לא עבדו ישראל עבודה זרה אלא להתיר להם עריות
I think that if you think about it deeply, the belief system of society at large, i.e. moral relativism etc. is heavily influenced by a lifestyle that is incompatible with religious belief and observance and absolute morality , whether it is sexuality, hedonism, rampant consumerism, it is inconvenient to acknowledge a reality that imposes absolute morals and limits. If one looks at the philosophy being espoused at the highest levels of the most prestigious universities it seems to be influenced by the above rather than by deep soul searching and true introspection. The belief system them filters down to the masses and is accepted as gospel. This poor couple obviously lacked a true internalized belief and value system so they stood no chance when exposed to the morass of modern society. I think that is the lesson here- if your belief system is just a product of the people around you and is never internalized then it will evaporate as soon as the people around you change. We have got to internalize and educate our children to internalize who we are and what we believe in, not just expect our children to imitate those around them,otherwise it is not a true belief system at all; merely a transient product of a (temporary) set of circumstances....

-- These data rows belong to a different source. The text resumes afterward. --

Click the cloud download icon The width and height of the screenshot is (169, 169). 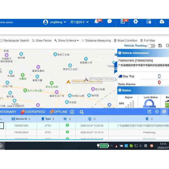click(x=162, y=22)
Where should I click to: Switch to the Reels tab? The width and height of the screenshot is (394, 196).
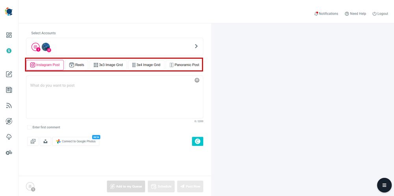(x=76, y=65)
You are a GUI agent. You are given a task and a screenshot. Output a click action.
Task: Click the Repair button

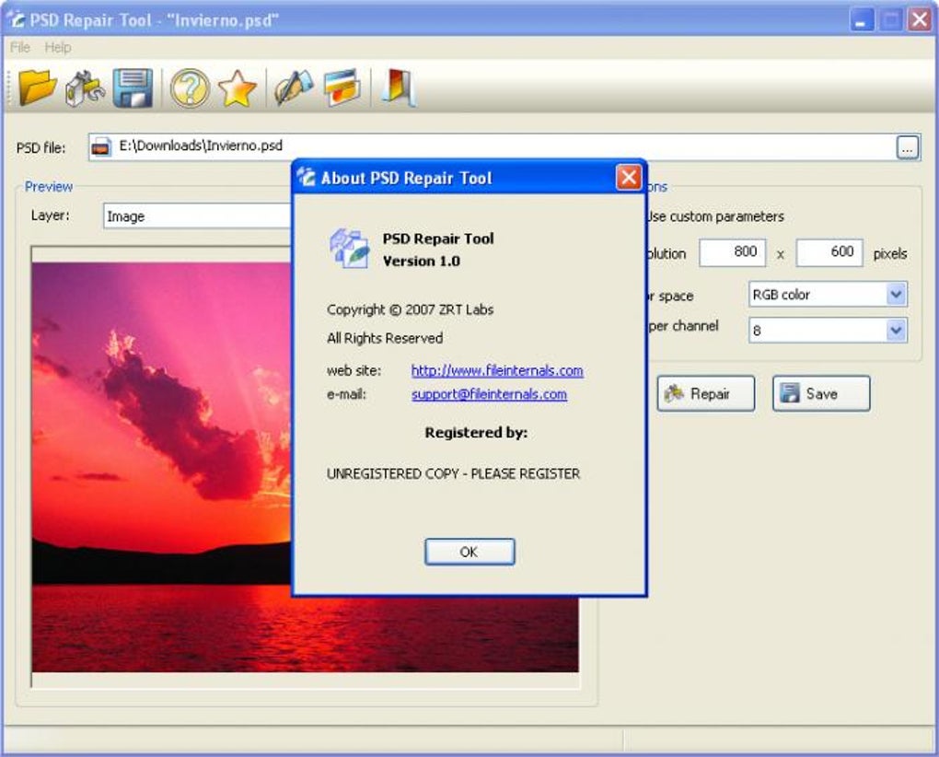tap(705, 393)
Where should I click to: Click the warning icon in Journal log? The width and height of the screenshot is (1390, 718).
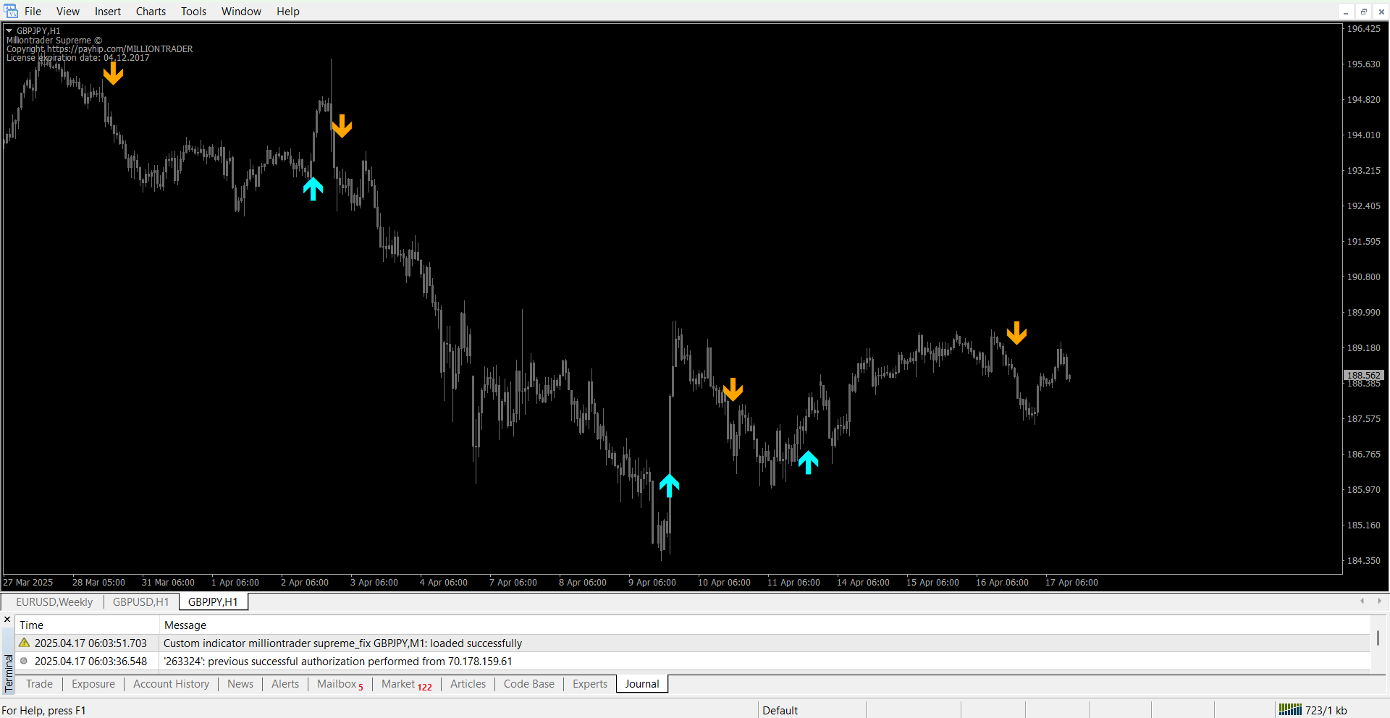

While your comment could use some breaking up into paragraphs for readability, it touches on a very true subject.
Whether this "poor couple" is real or not, I think there are plenty of people all around us (and possibly, to a certain extent, each and every one of us - or else we would all be בינונים ע"פ התניא) that don't properly "internalize who we are and what we believe in".
Your comment about educating our children "not just ... to imitate those around them" resonates with me very strongly. The Rebbe
quotes in Hayom Yom the saying of the Tzemach Tzedek that one shouldn't ask for a ברכה regarding עבודה. I once heard this elucidated in a shiur by Rabbi Yossi Paltiel (don't remember which one, but I think it was a Tanya shiur, his treasure trove is
here) where he said that a Chossid came asking for such a ברכה, to which the response was (expounded from the terse text): My grandfather (the Alter Rebbe) was מוסר נפש so that each Jew should keep Yiddishkeit in his own right, and not because his parents did, and now you are asking me for the opposite?
To me, that is part of what being a Lubavitcher (which I strive to be) is about. I don't want my kids to be frum Yidden because their parents were such, I want them to be frum Yidden by pure choice (and that choice should be מאהבה and not מיראה).